* [Estratto del documento]
Chi punta alla pianificazione familiare ha già deciso in partenza di non affrontare il problema dei poveri, che non è quello di essere sterminati all’origine della loro vita, ma quello di sostenerli, di dare loro un giusto aiuto, di creare le condizioni per l’accoglienza della vita e non per la sua distruzione. Certo, aiutare la vita costa più che distruggerla, impegna il portafogli ma anche la coscienza, costringe a fare i conti con i beni superflui, obbliga a confrontare il nostro sistema di vita con quello di popoli più sfortunati.
Di fronte alla realtà non c’è pianificazione che tenga, di fronte alla povertà occorre rimboccarsi le maniche e fare la propria parte. Ma nessuno si spaventi, nessuno pensi che la questione riguarda i grandi Paesi, le grandi banche, gli organismi internazionali, gli Stati. No, con i mega progetti contro la povertà, e con le spese faraoniche che talvolta ne derivano, spesso si ingrassano soltanto profittatori e furbi.
Ognuno di noi può fare la sua parte sostenendo come può i missionari anzitutto, che nel silenzio e nella serenità della fede costruiscono ogni giorno pezzi di futuro e aprono sentieri di pace e di amicizia, laddove spesso c’è solo il nulla. In posti dimenticati da tutti, ma non dai missionari, nascono ospedali e scuole.
Ma ognuno di noi può sostenere anche le associazioni, le ong, i singoli volontari che operano in terre lontane per costruire qualcosa di buono, per aiutare la vita a essere accolta, per aiutare le donne a partorire in salute, e non a abortire; per portare da mangiare e istruzione e medicinali laddove servono. Per creare sviluppo in loco, valorizzando risorse e talenti.

* [I tuoi compiti]
1: Secondo il brano sulla povertà, dove nascono ospedali e scuole?
2: Prolunga il brano sulla povertà, riprendendo subito dopo la sua ultima frase.

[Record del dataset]
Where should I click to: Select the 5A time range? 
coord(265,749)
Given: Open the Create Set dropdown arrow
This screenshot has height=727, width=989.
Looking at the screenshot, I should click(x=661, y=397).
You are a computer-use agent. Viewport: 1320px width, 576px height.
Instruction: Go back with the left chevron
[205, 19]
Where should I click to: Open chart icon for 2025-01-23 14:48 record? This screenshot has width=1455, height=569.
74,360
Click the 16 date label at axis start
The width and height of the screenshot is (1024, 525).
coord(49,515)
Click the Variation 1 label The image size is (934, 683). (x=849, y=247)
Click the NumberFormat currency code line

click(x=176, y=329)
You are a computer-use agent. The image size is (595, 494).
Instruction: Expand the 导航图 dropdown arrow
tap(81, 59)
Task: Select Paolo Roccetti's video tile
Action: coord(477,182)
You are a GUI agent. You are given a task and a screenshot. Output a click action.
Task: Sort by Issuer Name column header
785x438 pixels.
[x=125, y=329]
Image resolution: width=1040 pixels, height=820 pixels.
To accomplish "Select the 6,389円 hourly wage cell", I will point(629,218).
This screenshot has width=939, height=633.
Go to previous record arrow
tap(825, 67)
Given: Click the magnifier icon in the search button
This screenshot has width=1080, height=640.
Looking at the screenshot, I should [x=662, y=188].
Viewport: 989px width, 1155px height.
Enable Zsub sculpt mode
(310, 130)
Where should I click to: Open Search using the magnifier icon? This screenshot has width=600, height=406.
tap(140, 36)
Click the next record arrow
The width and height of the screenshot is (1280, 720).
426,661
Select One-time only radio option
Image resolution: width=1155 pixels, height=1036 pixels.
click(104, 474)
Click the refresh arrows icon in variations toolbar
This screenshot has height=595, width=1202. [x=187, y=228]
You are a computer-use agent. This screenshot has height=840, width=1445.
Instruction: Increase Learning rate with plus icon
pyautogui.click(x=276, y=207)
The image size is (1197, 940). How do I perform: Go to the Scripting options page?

* [Risposte punto per punto]
1: In posti dimenticati da tutti, ma non dai missionari.

2:
Quei 3 miliardi di poveri conteggiati dall’Onu non sono solo i poveri dei paesi in via di sviluppo, sono anche quelli che vivono nelle nostre città, sono gli immigrati clandestini e no, che spesso non trovano da mangiare e dove dormire; sono i bambini degli immigrati; sono molti nostri anziani che non ce la fanno con le pensioni; sono molte famiglie rimaste senza reddito o con troppe bocche da sfamare. Di fronte a tutte queste povertà non ci si può girare dall’altra parte. Chi possiede di più dia di più. Chi possiede poco, dia quel che può. Di fronte alle pianificazioni dell’Onu, preferiamo la mano tesa di un fratello ad un altro fratello. Perciò vogliamo prendere in parola quanto sostiene l’Unfpa: duecento miliardi di dollari è il costo necessario per 'fare della poverta' solo un ricordò da qui a 10 anni. Appena 35 centesimi al giorno per ogni povero; 35 centesimi di euro al giorno da investire per ogni individuo che viva sotto la soglia di povertà per i prossimi 10 anni. Il tempo delle parole è finito, è venuto il momento di agire: cominciate a stanziare almeno 35 centesimi al giorno e destinateli ai poveri.